The US government, Equitas and Aviation & General Insurance all refused to comment.

[Here’s the full text of what I said in an e-mail to the journalist: “I don't think the action has much hope of success.  Even if the US Presidential Order barred Equitas from suing Libya in the United States, there was nothing to prevent it doing so in Scotland (as it already had done, of course, in relation to compensation paid by Pan Am to Lockerbie victims' families: see And in any event there was nothing to prevent Equitas suing in the US courts before the Presidential Order in 2008.  That they were caught by that Order can be argued to be their own fault for delaying so long: after all, Pan Am 103 was destroyed in 1988 and Megrahi was convicted in 2001. The present action looks to me like a try-on, probably hoping for a "nuisance value" settlement from the US government.”]


  1. Living with the "Lockerbie Affair", 2014

    The former 'MST 13Timer' action for damages against MEBO LTD & Meister/Bollier, for the destroyed Boeing 747 (PanAm 103) - of US$ 32'000'000.00 + 5% interest rate, since 8th November 1993, was in mid-2005, paid for MEBO, by Saif el Gadhafi, (respect, from its Gadhafi Foundation in Geneva) to the representation company for the Trustee of Pan Am 103 Liquidation Trust.

    The question today is: Have the Trusteeship of the PanAm 103 Liquidation Trust (or the Hull War Risk Insurers ?)effectively received the compensation payment ?
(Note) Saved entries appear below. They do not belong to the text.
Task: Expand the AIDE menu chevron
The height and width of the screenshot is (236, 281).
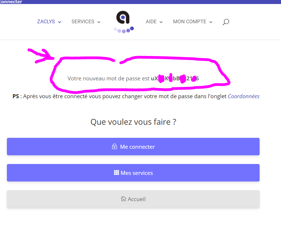Action: tap(161, 22)
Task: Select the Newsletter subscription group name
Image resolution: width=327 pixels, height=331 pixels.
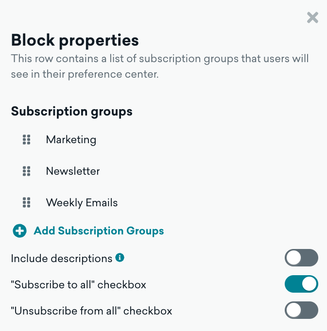Action: click(73, 171)
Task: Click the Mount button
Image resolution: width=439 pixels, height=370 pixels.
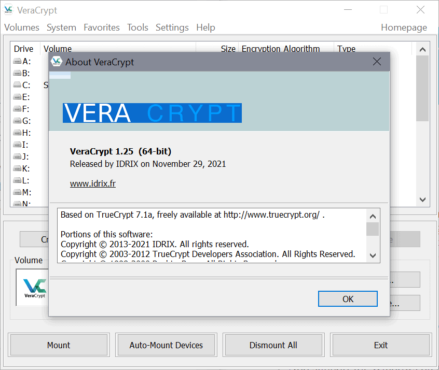Action: (58, 345)
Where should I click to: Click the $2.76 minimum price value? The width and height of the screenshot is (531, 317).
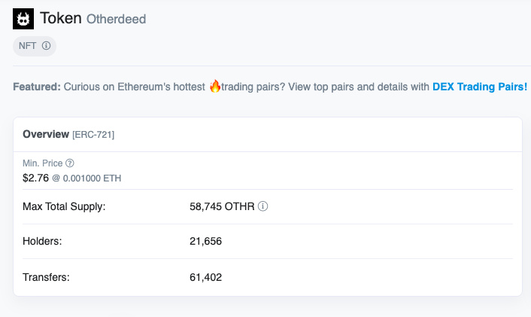tap(35, 178)
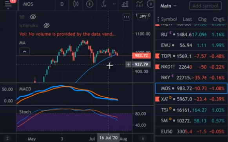Click the three-dots chart options button
The image size is (228, 142).
126,17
    After the Scottish assertion, a MST-13 timer from the company MEBO Ltd., activated the bomb, which brought the Pan Am 103, to crash over Lockerbie (third party liability) - got MEBO Ltd. & Meister/Bollier, by the Swiss law firm Prager Dreifuss, on 6th of January, 1993, a compensation-claim by the representative of the Pan American World Airways Inc. Minmar (495) Limited, 51 Eastcheap, London, EC3M 1JP UK, for the destroyed aircraft Boeing 747, of $ 32million + 5% interest, since. November 8, 1993.
    On 27 February 2002 PanAm Inc. handed all claims for damages, which are caused by the explosion, to the Company MINMAR (495) Limited. The power of attorney was signed by the sole director of the applicant Stephen John Tricks

    IN WITNESS whereof:
    these presents consisting of this and the precidingthreepages, together with the Schedule of one page annexed herato, or executed as follows: - they are subscribed for and on behalf of the said Pan American World Airways Inc. by Paul Rendich in his capacity as the Trustee of the said PanAm Liquidation Trust pursuant to on order of the United States Bankruptcy Court Southern District of New York dated 15 February 1996, at Babylon, New York on Twenty SEcond February 2002, before this witness Elsine Jones, of 405 Goose Lane, Guilford, Connecticut 06437, United States of America; and they are subscribed for and on behalf of the said Minmar (495) Limited by Stephen John Tricks in his capacity as its Director, st Eastcheap, London on the Twenty Seventh day of February 2002, before this witness Natalie Still, of 31 Eastcheep, London EC3M 1JP.
    Signatures as an:
    Witness: Elaine Jones. - - Trustee of the PanAm Liquidation Trust: Paul Rendich
    Witness: Elaine Jones. - - Responsible Officer of PanAm: Paul Rendich

    by Edwin Bollier, MEBO Ltd. Telecommunication Switzerland. Webpage:

  2. Well, every government decision will have impact on businesses.

    Usually that is just how it is - those who lost money can't sue.

    So,I assume the claim must be that the decision

    President George Bush blocked any further litigation over the incidents

    was one that he would not be allowed to make. Too specific?

    I tried to google a little for the general
    'suing government for loss law changes'
    Guess what? It is a complicated issue!

    Anyway, should it come that far, the US government will of course simply simply argue in court, that Libya is not proven to be involved at all, which would be very quite easy to argue for nowadays, and so the lawsuits from the insurance companies would have had no merit anyway -

    - hmmm, I realize that they might not think that winning the case based on that defense is not such a happy situation after all.